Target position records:
※ ※ ※

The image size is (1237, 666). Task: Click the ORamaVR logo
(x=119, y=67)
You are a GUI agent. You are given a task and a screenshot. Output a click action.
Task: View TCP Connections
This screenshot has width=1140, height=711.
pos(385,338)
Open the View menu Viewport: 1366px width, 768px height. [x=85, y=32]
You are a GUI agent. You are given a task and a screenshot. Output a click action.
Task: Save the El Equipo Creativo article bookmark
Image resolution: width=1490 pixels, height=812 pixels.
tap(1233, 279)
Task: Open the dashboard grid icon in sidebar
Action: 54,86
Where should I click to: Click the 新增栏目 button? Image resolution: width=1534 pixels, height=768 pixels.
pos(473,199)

※ ※ ※

The request. Quote the records above verbatim, starting at the line containing "Open the View" and continuing through the last line of the records.

Finished task.
Open the View menu Viewport: 1366px width, 768px height. [x=85, y=32]
You are a GUI agent. You are given a task and a screenshot. Output a click action.
Task: Save the El Equipo Creativo article bookmark
Image resolution: width=1490 pixels, height=812 pixels.
tap(1233, 279)
Task: Open the dashboard grid icon in sidebar
Action: 54,86
Where should I click to: Click the 新增栏目 button? Image resolution: width=1534 pixels, height=768 pixels.
pos(473,199)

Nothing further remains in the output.